YOUR OBJECTIVE ->
Rewrite the rows starting at the one that contains "Challenges we solve (399, 35)" and ending at the one that contains "Мотоциклы QJMOTOR (354, 168)", swapping "Short videos" for "Video clips" and keeping everything else the same.

AVAILABLE RECORDS ->
----------
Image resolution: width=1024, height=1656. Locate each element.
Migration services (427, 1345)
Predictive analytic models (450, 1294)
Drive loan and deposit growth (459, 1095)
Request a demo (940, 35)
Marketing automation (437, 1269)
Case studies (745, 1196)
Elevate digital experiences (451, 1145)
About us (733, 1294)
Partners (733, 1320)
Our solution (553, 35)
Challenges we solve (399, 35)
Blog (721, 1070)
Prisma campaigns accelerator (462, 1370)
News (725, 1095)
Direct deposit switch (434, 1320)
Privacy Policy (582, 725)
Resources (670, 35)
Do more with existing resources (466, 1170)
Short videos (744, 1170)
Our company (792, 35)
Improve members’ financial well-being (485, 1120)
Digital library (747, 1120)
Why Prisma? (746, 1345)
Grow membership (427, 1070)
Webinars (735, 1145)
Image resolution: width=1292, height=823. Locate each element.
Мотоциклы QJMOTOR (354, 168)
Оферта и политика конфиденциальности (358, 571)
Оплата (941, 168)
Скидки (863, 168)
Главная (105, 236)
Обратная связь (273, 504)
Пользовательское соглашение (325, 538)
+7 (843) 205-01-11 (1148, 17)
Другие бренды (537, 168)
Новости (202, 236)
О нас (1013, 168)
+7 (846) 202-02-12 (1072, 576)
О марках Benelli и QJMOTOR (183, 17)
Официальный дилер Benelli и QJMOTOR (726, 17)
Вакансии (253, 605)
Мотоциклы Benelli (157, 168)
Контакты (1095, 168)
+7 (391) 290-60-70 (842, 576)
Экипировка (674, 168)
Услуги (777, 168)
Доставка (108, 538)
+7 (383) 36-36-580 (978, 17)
----------
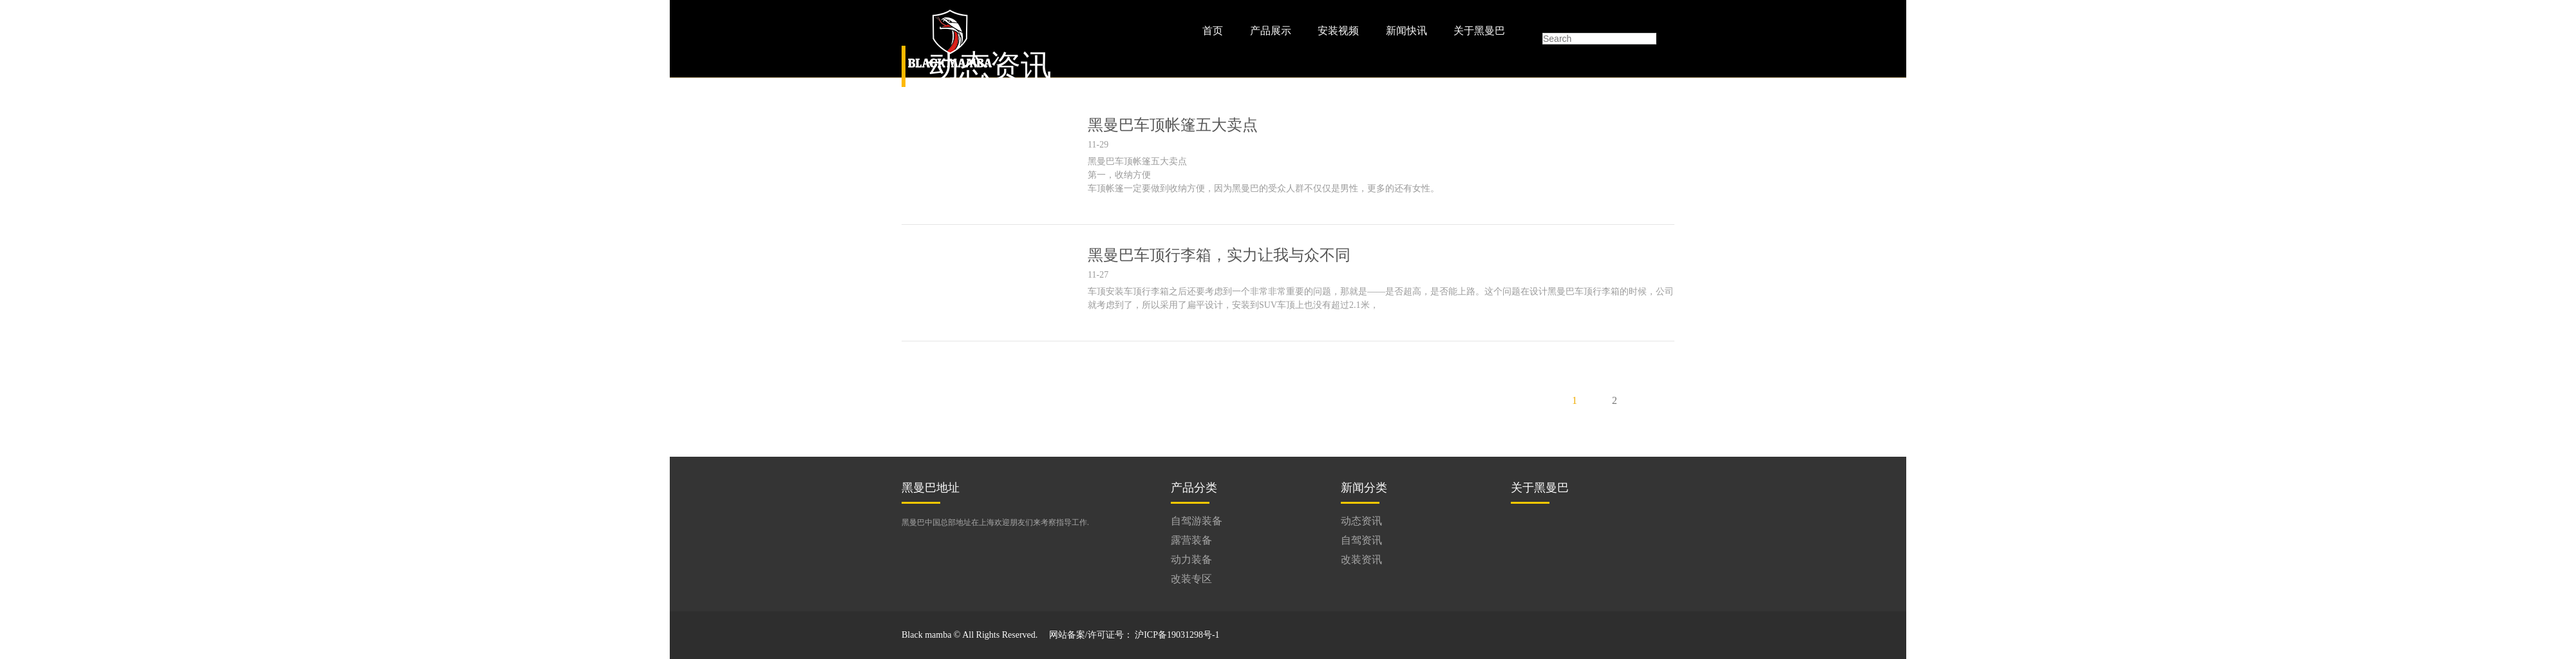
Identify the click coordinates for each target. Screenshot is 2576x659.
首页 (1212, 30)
----------
RESULT FOR THIS EXERCISE ->
Challenges we solve (399, 35)
Blog (721, 1070)
Prisma campaigns accelerator (462, 1370)
News (725, 1095)
Direct deposit switch (434, 1320)
Privacy Policy (582, 725)
Resources (670, 35)
Do more with existing resources (466, 1170)
Video clips (744, 1170)
Our company (792, 35)
Improve members’ financial well-being (485, 1120)
Digital library (747, 1120)
Why Prisma? (746, 1345)
Grow membership (427, 1070)
Webinars (735, 1145)
Image resolution: width=1292, height=823. Locate each element.
Мотоциклы QJMOTOR (354, 168)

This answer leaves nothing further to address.